Fast forward and we have a very different environment. Regulatory change, namely the introduction of Reg NMS, created strict rules that require investors to interact with multiple market centers. This created competition that benefited retail investors and reduced explicit fees, but also resulted in fragmentation of liquidity. Because order flow now rests across 12 licensed stock exchanges and dozens of dark pools, sourcing liquidity is more challenging than ever for the institutional trader.

Fortunately, the NYSE Closing Auction remains a centralized, large-scale liquidity event that permits institutional investors to establish sizeable positions without undue complexity. The Closing Auction brings all buyers and sellers together into one common trade that establishes a clearing price for all interest.

The NYSE Closing Auction is the last event of the trading day, and it’s designed to determine the closing price for each stock. There are three order types that play a specific role in this process. Market-on-Close (MOC) orders represent interest that must trade in the closing auction, irrespective of price. Investors using an MOC order will have the assurance that their order will be executed. Limit-on-Close (LOC) orders seek to purchase or sell a specific number of shares but only if the closing price is at or better than their limit price. If the closing auction price is outside the investor’s limit, the LOC order does not participate. Finally, investors may enter their closing interest via a NYSE Floor Broker. The NYSE Floor Broker provides the greatest level of flexibility and discretion to investors, with the capability to enter or cancel interest up to the Closing Bell.

So why should investors and companies care about this process?

  • Primary listing exchanges, such as the NYSE, have four critical functions:
  • They must provide a robust displayed quote for their listed companies
  • They must have an effective regulatory framework for both listing and secondary trading
  • They must be an advocate for both their listed companies and the investment community - and balance the needs of both; and
  • They must facilitate daily opening and closing auctions for their listed securities

With today’s highly fragmented markets, the auctions are the only time in the day when investors receive the benefit of centralized liquidity, which is critical to price discovery and the stability and transparency of our capital markets. It is a process that is an intentional effort to facilitate trading in a highly complex, fragmented market place. And it provides a consistent and reliable mechanism that underpins public companies’ equity closing price. In short, the closing auction is one of the most crucial aspects of modern market structure.

Auctions are most successful when all orders are aggregated at one time. This transparency allows investors of all types to participate with the assurance that they’ll get a fair and accessible price. Because investors can confidently enter and exit sizable positions, they attribute a lower risk premium to their investment decision. This translates into a lower cost of capital for NYSE-listed companies.

The importance of the Closing Auction came into even sharper focus with the recent “Quad Witch” (a day when stock index futures, stock index options, stock options and single stock futures expire) on June 16, and the Russell Rebalance (a day when Russell rebalances its indices) on June 23. These events attracted a higher level of institutional interest and potential for greater volatility. It is essential for market stability to have this activity take place in a single process that aggregates all buying and selling interest.

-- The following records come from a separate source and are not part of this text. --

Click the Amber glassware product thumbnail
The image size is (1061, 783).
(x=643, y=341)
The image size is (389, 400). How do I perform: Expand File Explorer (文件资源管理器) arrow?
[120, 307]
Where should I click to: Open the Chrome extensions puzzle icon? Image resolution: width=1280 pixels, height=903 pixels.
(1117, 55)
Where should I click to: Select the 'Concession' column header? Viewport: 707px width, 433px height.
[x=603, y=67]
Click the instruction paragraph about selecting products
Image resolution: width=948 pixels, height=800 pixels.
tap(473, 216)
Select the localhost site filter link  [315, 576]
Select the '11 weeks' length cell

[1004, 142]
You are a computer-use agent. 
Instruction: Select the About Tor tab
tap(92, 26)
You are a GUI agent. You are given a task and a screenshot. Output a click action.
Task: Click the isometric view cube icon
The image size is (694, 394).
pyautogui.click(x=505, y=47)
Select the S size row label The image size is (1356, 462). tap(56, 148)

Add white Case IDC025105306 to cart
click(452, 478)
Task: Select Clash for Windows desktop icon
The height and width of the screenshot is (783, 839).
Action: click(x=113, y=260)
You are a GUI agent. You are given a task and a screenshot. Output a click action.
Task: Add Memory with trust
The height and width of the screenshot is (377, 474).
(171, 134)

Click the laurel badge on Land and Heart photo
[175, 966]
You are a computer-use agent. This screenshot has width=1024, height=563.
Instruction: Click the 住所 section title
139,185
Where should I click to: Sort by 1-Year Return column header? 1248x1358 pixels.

Recently, Bats sought permission to direct MOC orders away from the primary exchange during the closing auction. In our view, this will distort the Closing process, insert an added layer of complexity in an already too complex system, and risk harm to investors and listed companies just to marginally reduce fees for financial intermediaries.

The auction is one of the few components of U.S market structure whose value most people actually agree upon. Until now, there’s been no cause for debate because it’s a process that’s trusted because it works.

We believe it’s important that the Closing Auction continue to take place on the primary listing exchanges because it’s indisputably in the best interest of public companies and investors.